==== Provided records

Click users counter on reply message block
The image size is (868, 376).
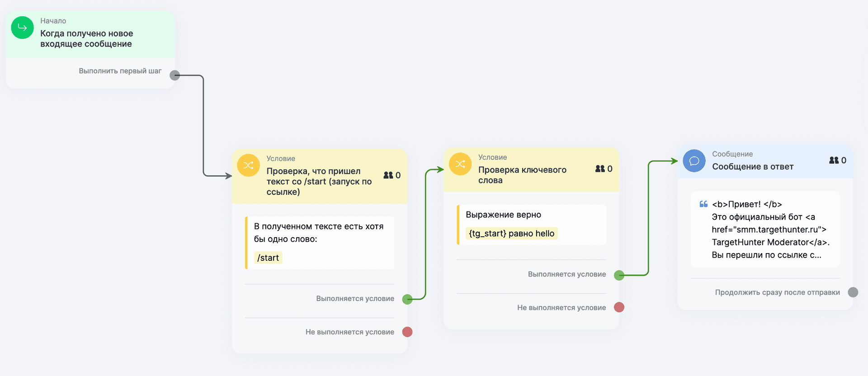click(x=837, y=160)
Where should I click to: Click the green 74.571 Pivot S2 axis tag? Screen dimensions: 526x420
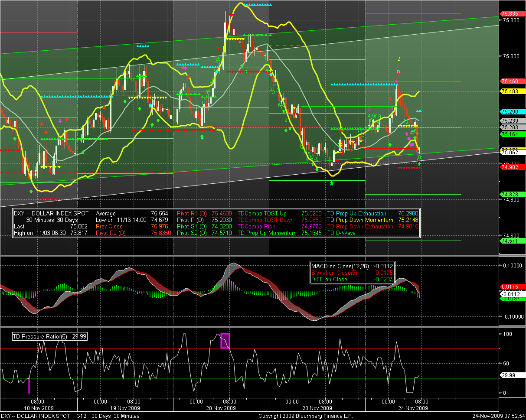tap(510, 241)
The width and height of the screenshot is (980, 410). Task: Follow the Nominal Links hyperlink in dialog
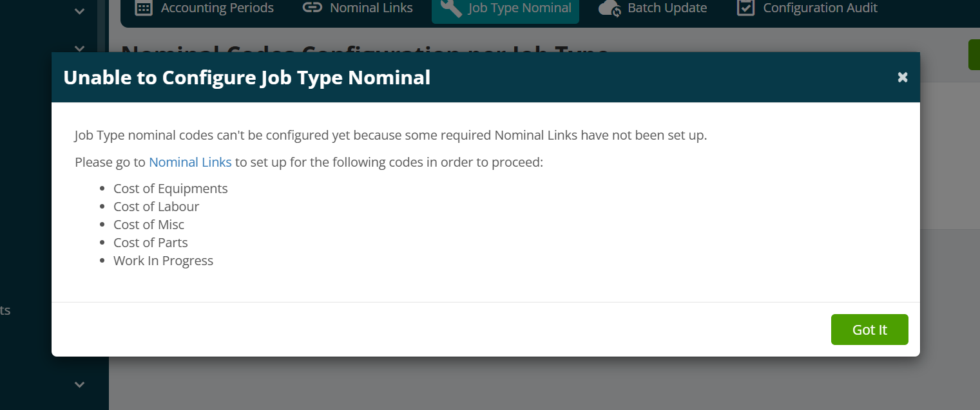point(190,162)
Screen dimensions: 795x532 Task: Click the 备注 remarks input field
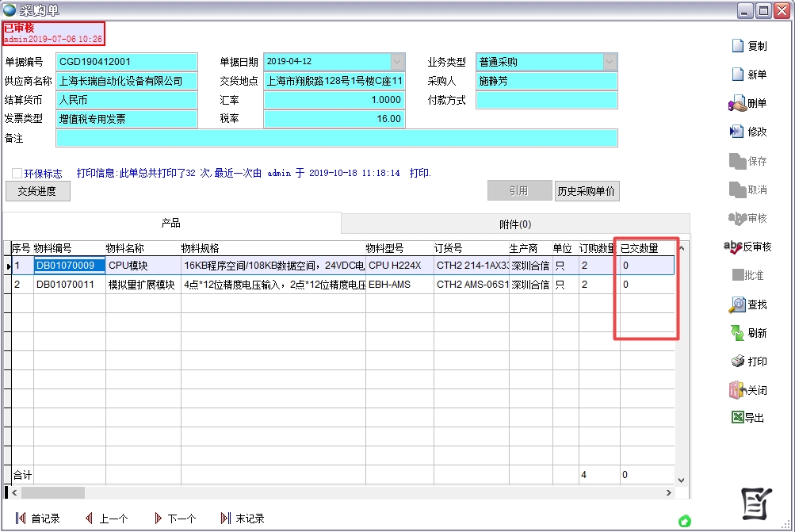(x=336, y=138)
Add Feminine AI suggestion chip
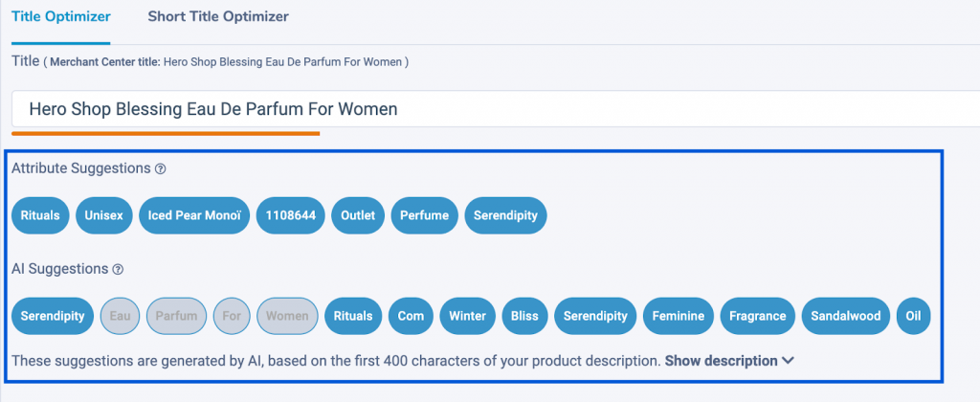The height and width of the screenshot is (402, 980). [679, 316]
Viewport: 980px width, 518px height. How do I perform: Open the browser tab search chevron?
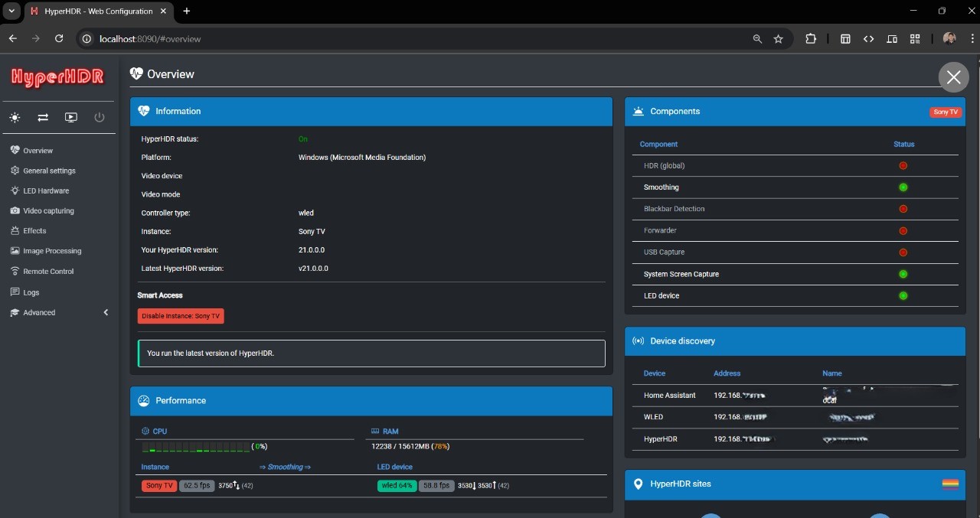11,11
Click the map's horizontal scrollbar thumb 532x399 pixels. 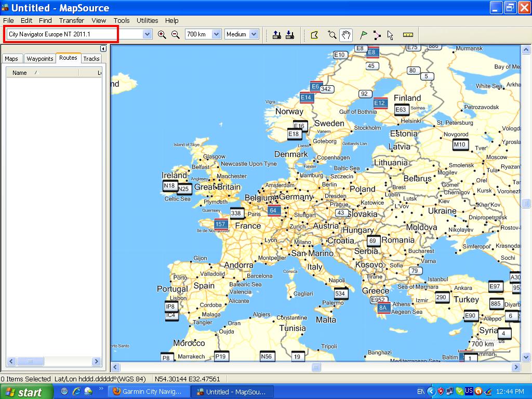(316, 367)
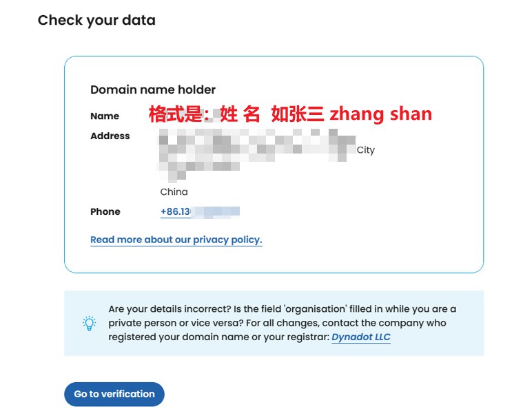Open the Dynadot LLC registrar link
The image size is (523, 420).
click(361, 337)
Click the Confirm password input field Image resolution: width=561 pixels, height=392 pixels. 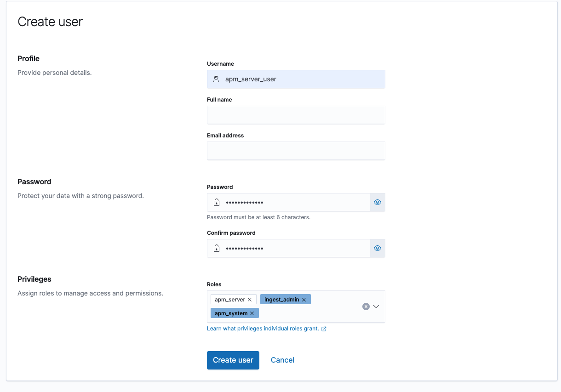coord(294,249)
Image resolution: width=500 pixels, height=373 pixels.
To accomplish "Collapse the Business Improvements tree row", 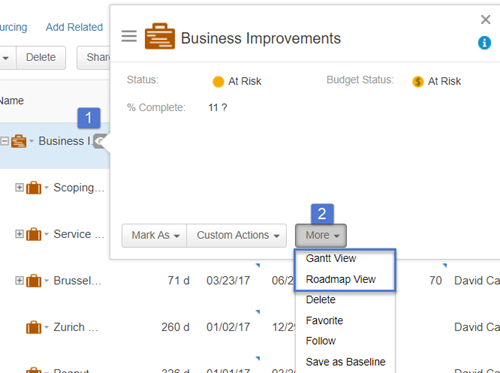I will [x=4, y=141].
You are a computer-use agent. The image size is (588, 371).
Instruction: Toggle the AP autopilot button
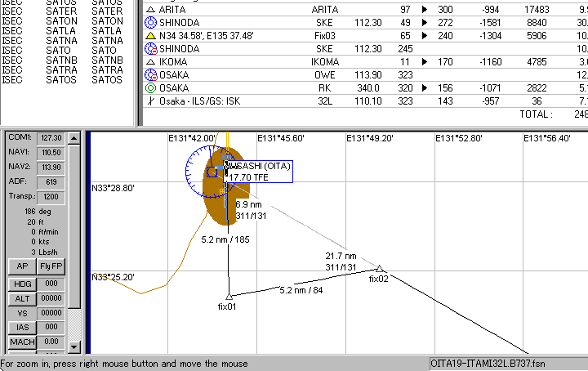(x=19, y=266)
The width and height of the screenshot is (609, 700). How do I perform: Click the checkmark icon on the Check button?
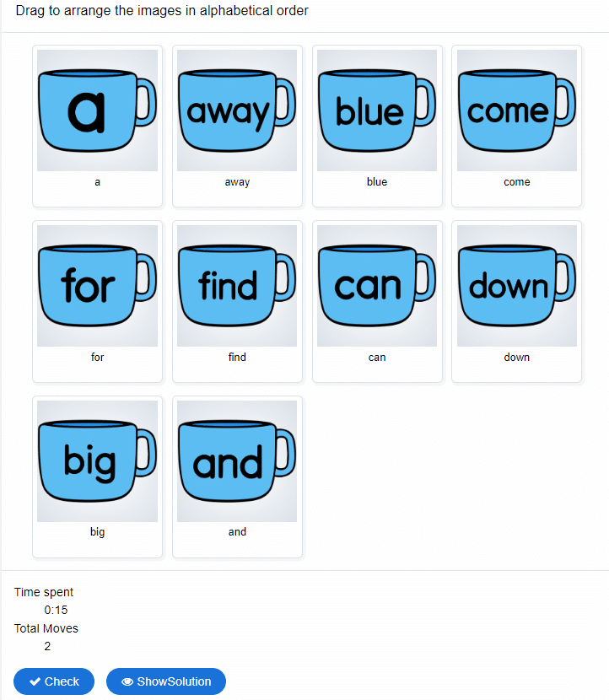[35, 681]
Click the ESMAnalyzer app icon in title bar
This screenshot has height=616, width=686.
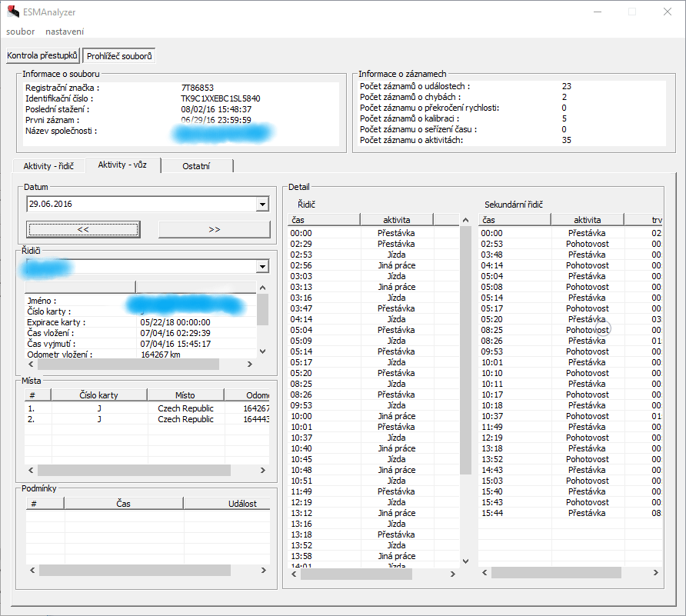pyautogui.click(x=12, y=12)
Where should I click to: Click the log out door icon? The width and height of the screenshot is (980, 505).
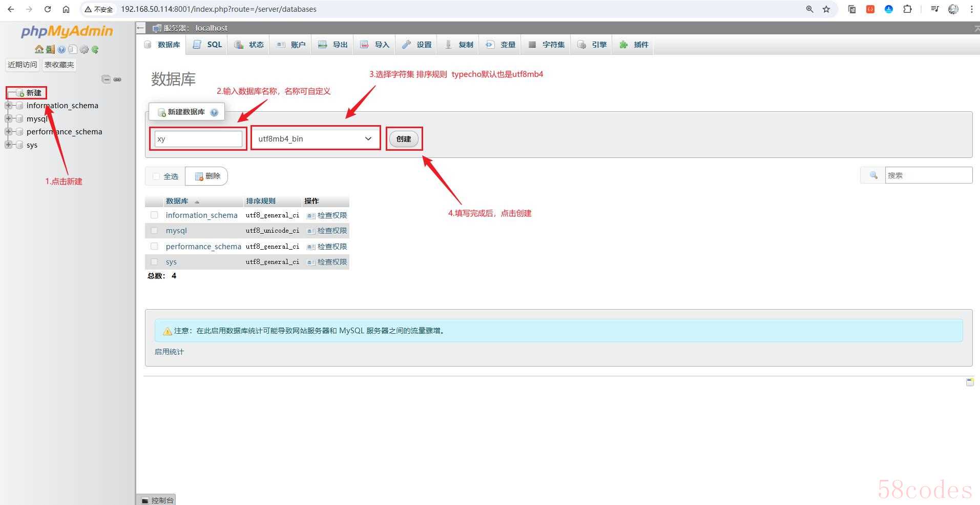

========

What to do: Omit the pictures. Write out exactly the lines from the one containing "This screenshot has height=616, width=686." through the last line of the entries, both of them included.

Response:
This screenshot has height=616, width=686.
pyautogui.click(x=12, y=12)
Where should I click to: Click the log out door icon? The width and height of the screenshot is (980, 505).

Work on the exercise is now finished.